Stuart:
Wow. Swimming Pool is fantastic.
I realise I mightn’t be the best judge, considering I’ll watch just about anything in the ‘thriller’ section of the video store, but Swimming Pool is really on the top of the thriller heap.
François Ozon has crafted a superbly subtle film, a thriller that has its share of twists and turns, but doesn’t announce them too brazenly. Such narrative twists unveil themselves slowly and without much fanfare, and Swimming Pool is all the more disturbing for this.
Charlotte Rampling gives a wonderful performance as the uptight, repressed and sometimes downright rude English woman. Ludivine Sagnier similarly plays with the French stereotype – carefree and… let’s face it, naked. The two work together well, and the supporting players – although fairly two dimensional – do well also. Charles Dance seems to have aged a good twenty years in the past ten – weird, he didn’t look old at all in Alien³ (but then I suppose he was bald in that film).
For someone like me who has consumed thrillers by the bucket load, it’s a breath of fresh air to see a film that first of all takes the time to lay down the dramatic groundwork for the characters, never in a hurry to thrill too early.
If I’d have realised that this was from the writer and director of 8 Women (8 Femmes), I probably wouldn’t have hired it.
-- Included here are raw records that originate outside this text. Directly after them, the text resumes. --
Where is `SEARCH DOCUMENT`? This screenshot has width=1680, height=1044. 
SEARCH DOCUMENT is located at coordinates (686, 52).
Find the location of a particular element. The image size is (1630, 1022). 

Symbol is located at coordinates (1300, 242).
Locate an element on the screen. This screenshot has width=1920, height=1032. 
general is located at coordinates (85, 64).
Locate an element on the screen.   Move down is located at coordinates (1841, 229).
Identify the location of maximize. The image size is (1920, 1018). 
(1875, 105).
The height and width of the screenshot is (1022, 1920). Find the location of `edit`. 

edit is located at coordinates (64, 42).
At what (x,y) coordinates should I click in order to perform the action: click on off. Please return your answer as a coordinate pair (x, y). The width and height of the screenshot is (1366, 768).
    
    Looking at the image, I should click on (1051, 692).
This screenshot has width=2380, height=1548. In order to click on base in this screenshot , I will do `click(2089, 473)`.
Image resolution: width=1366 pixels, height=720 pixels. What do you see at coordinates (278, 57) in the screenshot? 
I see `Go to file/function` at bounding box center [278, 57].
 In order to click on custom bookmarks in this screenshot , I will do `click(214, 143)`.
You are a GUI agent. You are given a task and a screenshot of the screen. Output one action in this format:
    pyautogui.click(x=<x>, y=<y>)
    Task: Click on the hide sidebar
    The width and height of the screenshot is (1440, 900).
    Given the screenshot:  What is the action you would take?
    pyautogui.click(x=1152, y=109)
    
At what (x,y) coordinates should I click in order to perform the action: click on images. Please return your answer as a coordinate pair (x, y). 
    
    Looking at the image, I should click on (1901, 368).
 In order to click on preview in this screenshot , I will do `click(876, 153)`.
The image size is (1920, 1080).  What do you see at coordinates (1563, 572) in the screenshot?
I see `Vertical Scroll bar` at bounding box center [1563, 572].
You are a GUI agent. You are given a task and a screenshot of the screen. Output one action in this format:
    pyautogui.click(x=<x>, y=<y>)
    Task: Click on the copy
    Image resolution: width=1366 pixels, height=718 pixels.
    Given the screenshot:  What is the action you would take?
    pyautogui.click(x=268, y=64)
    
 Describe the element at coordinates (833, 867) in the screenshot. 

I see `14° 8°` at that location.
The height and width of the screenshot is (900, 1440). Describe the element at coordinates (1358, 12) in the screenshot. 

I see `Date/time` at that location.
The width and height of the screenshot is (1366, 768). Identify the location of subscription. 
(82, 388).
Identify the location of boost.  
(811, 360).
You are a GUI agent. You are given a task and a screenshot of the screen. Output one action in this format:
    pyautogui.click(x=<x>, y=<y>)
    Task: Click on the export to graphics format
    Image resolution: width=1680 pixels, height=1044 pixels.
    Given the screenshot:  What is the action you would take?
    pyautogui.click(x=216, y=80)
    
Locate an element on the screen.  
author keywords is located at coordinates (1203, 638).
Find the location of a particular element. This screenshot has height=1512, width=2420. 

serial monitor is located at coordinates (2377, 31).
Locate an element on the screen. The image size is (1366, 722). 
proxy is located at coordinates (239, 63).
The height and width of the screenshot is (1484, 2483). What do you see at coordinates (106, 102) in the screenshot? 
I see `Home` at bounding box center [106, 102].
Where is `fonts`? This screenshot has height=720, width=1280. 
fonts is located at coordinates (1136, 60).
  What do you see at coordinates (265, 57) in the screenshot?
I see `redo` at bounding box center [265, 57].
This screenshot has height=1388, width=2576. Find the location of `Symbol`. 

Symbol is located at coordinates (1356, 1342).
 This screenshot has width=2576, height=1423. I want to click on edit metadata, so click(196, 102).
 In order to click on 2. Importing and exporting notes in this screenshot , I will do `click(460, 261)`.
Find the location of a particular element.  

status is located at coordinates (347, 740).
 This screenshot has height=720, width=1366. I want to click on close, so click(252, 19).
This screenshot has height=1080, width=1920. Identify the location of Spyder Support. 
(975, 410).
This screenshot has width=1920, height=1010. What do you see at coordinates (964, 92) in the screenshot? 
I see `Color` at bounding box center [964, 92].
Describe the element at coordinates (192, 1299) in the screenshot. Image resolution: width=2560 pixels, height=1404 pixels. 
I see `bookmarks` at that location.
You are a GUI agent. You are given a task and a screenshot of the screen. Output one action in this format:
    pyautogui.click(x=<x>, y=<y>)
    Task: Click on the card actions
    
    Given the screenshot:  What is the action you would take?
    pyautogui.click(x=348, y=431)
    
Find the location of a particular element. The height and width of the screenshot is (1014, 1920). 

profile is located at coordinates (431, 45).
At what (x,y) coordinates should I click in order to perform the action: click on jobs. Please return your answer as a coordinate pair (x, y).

That camp pseudo thriller comedy left me very unimpressed – especially when they burst into song. (They were definitely actors, not singers.) Thankfully Swimming Pool is nothing like that, except for the presence of Ludivine Sagnier who thankfully has more to do than she did in Peter Pan.
I highly recommend this intelligent and sophisticated thriller that rarely puts a foot wrong.